Consequently, they are in direct contact with both managers and employees. Lastly, the employees are communicating with the beneficiaries, as they have to provide high-quality services to the patients. It is apparent that the primary goal of the whole organization is to improve the maintenance and deliver a high-quality service to the end user.
Interrelationships, Conflicts, and Synergies
It is apparent that the long-term care organization works as a complex and united mechanism. Each member of the facility has a contribution to the building of the external and internal image of the institution. The departmental managers, consultants and employees have to establish efficient synergy to achieve the expected outcomes.
However, the governing department and the administrator cannot perform their duties separately, as their work is aimed at a common goal of the whole organization. Additionally, the opinions of beneficiaries have to be taken into account and understood, as this point has a direct contribution to the overall performance.
Nonetheless, despite pursuing a common goal conflicts still take place. Most of the time, these adverse actions appear due to the inability of the employees and other members of the long-term care organization to act in accordance with the established rules.
Moreover, misunderstanding between physicians and patients might occur due to the lack of cultural competence (Rose, 2011). Another reason is personal attitudes and perceptions about particular matters of the personnel.
A Real World Situation
As for a real world situation, one of the facilities has noticed that a majority of patients were having the “gastrointestinal symptoms” (U.S. Department of State & Human Services, 2010, para. 7). It is apparent that this situation rather often occurs in the long-term facilities.
In this case, the departmental manager has to distribute the employees efficiently in order to improve the conditions of the beneficiaries. In turn, beneficiaries have to follow all of the instructions provided by the medical specialists.

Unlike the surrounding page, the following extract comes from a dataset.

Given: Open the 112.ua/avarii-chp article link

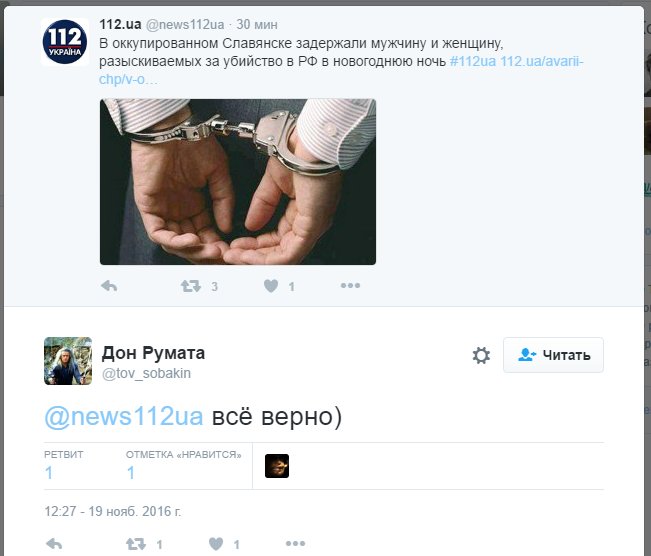Looking at the screenshot, I should point(341,70).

At the same time, the departmental manager has to report to the administrator about the progress regarding the improvement of the situation.

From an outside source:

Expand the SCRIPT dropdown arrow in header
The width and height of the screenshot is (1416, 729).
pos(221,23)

While the process of enhancement of the state of the patients takes place, the administrator with the shift manager has to determine the source of the problem and block the spread of the infection. In the end, the news has to reported to the governing bodies to develop and establish new policies regarding prohibitions of future reasons for the food poisoning in the long-term care facility.
Conclusion
In conclusion, the complexity and interdependence of different bodies of the long-term care organization cannot be unnoticed. It is apparent that functioning of the hospital depends on the sufficient and efficient operations of all departments. The problems and challenges have to be carefully evaluated and rapidly solved in order to deliver a high-quality service to the end users.
It is apparent that various issues often take place due to the emergencies or lack of the cultural competencies. However, the necessity for synergy was revealed with the help of the case situation, as all of the members of the long-term care organization have to work as a united mechanism to solve the problem and prevent its appearance in future.
References
Rose, Patti. (2011). Cultural competency for health administration and public health. Sudbury, MA: Jones & Barlett Publishers.
Shi, L. & Singh, D. (2011). Delivering health care in America. Burlington, MA: Jones & Barlett.
Singh, D. (2010). Effective management of long term care facilities. Sudbury, MA: Jones & Barlett.
U.S. Department of State & Human Services: TeamSTEPPS Long-Term Care Specialty Scenarios. (2012). Web.